| Activity |
Search the records below for "dimensions" and copy every line it turns up in.

[Data records]
>>>

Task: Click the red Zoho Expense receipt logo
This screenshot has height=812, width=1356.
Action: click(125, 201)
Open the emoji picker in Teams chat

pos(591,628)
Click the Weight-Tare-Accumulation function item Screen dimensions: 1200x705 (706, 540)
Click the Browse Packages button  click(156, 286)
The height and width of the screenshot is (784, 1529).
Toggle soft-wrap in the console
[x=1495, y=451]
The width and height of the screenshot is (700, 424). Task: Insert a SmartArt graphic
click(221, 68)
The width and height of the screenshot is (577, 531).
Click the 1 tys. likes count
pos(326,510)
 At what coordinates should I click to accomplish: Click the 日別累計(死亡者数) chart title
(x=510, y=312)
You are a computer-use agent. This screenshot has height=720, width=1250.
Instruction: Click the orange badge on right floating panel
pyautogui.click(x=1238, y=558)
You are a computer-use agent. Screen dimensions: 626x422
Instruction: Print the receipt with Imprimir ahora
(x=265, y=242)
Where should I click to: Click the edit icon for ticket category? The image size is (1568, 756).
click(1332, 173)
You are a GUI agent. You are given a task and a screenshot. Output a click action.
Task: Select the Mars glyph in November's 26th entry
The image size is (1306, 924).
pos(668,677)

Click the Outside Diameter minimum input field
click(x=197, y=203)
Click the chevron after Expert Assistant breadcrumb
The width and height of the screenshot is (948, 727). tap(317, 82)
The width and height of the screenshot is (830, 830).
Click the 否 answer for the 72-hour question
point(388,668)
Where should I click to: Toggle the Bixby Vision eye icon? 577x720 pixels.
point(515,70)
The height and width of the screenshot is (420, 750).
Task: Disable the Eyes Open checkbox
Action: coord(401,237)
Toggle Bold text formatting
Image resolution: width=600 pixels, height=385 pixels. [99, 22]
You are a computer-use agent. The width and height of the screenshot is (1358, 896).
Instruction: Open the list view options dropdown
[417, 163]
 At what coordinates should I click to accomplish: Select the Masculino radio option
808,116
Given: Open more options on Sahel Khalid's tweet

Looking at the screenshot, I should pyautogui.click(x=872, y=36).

<<<

| Task answer |
Click the Weight-Tare-Accumulation function item Screen dimensions: 1200x705 (706, 540)
You are a computer-use agent. Screen dimensions: 626x422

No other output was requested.